* Prompt
Copy the lines below, please, starting with the one that contains "This screenshot has width=451, height=416." and ending with the last. Pictures stay out.

● ● ●

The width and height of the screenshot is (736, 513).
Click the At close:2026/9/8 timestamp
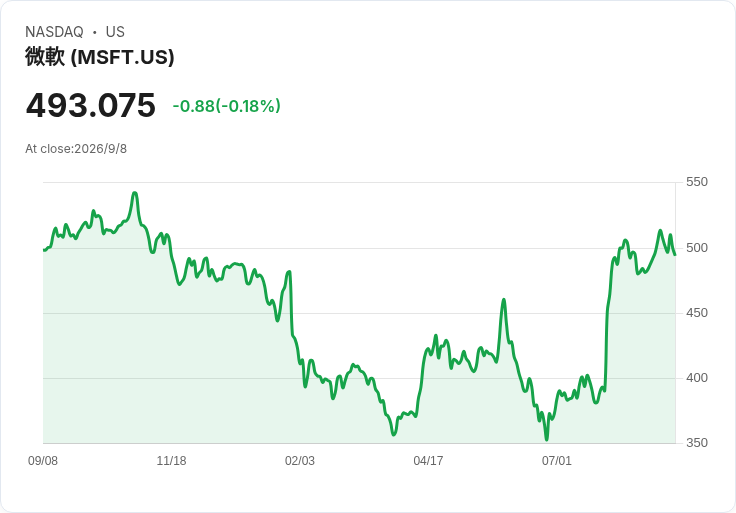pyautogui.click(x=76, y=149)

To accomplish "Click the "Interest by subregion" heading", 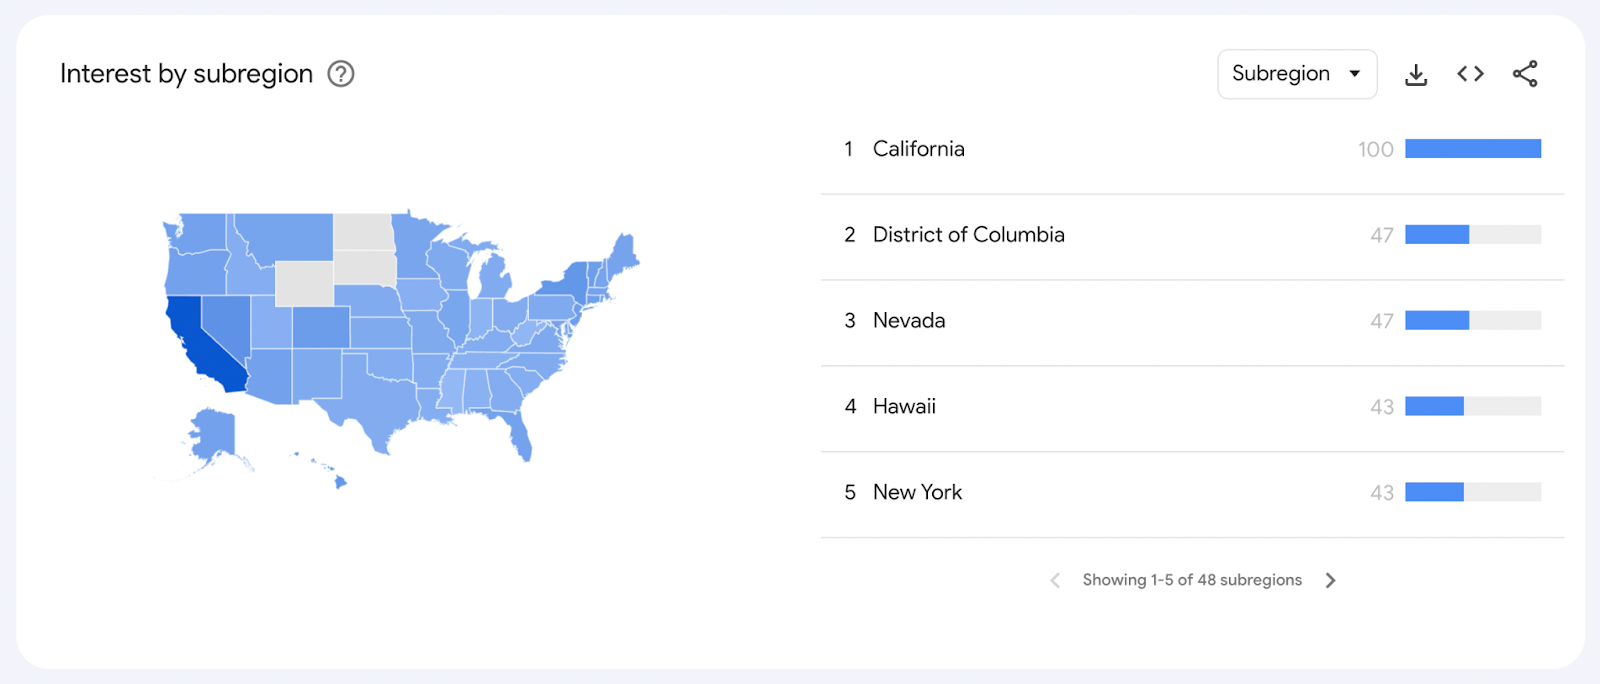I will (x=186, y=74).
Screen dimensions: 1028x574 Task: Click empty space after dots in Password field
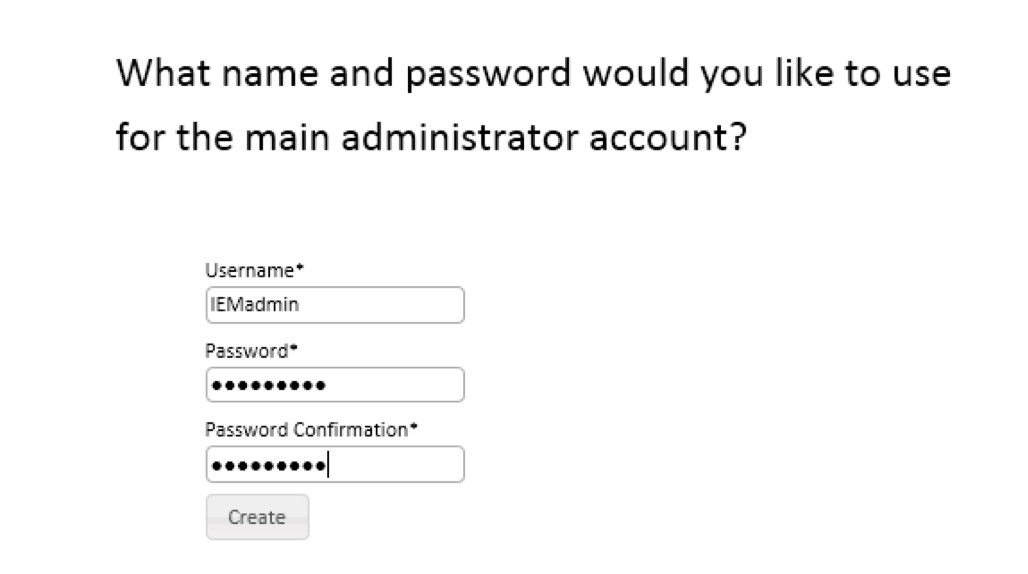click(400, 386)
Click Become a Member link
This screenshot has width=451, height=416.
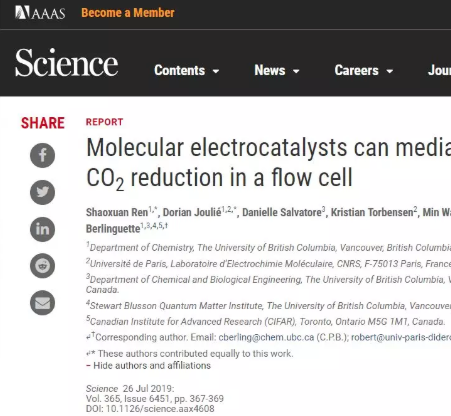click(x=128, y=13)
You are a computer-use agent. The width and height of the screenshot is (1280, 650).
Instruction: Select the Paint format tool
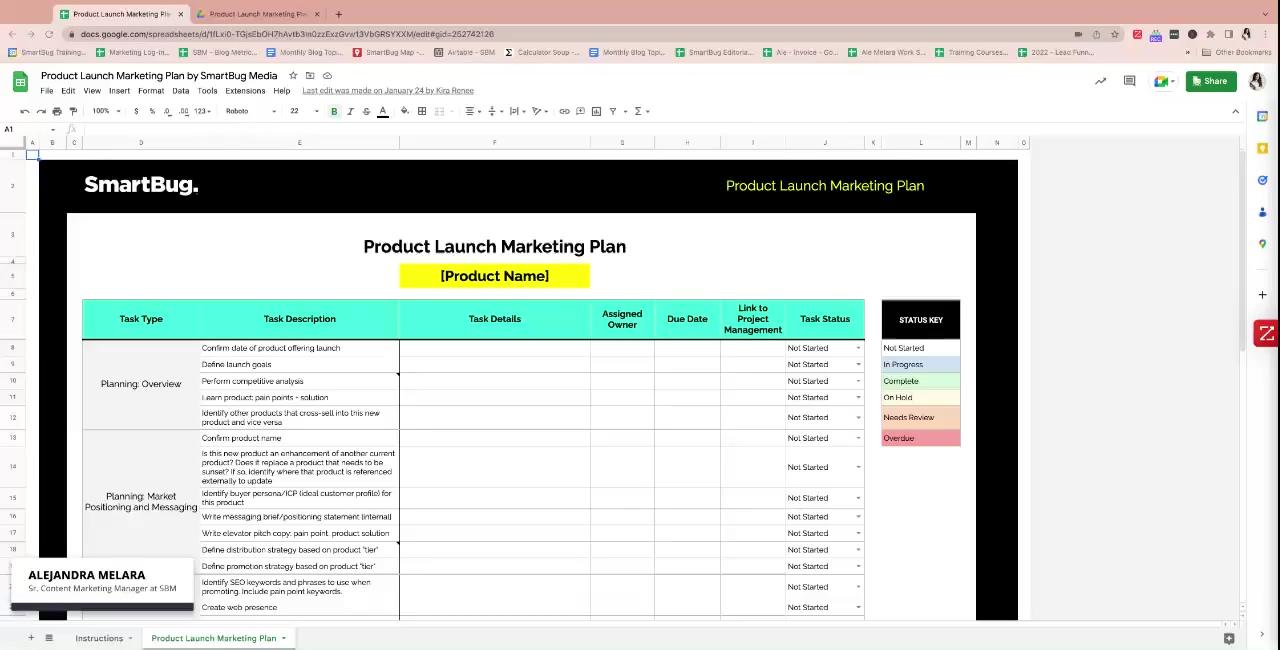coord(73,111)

● ● ●

* Exercise solution
This screenshot has width=451, height=416.
click(x=128, y=13)
You are a computer-use agent. The width and height of the screenshot is (1280, 650).
Instruction: Select the Paint format tool
coord(73,111)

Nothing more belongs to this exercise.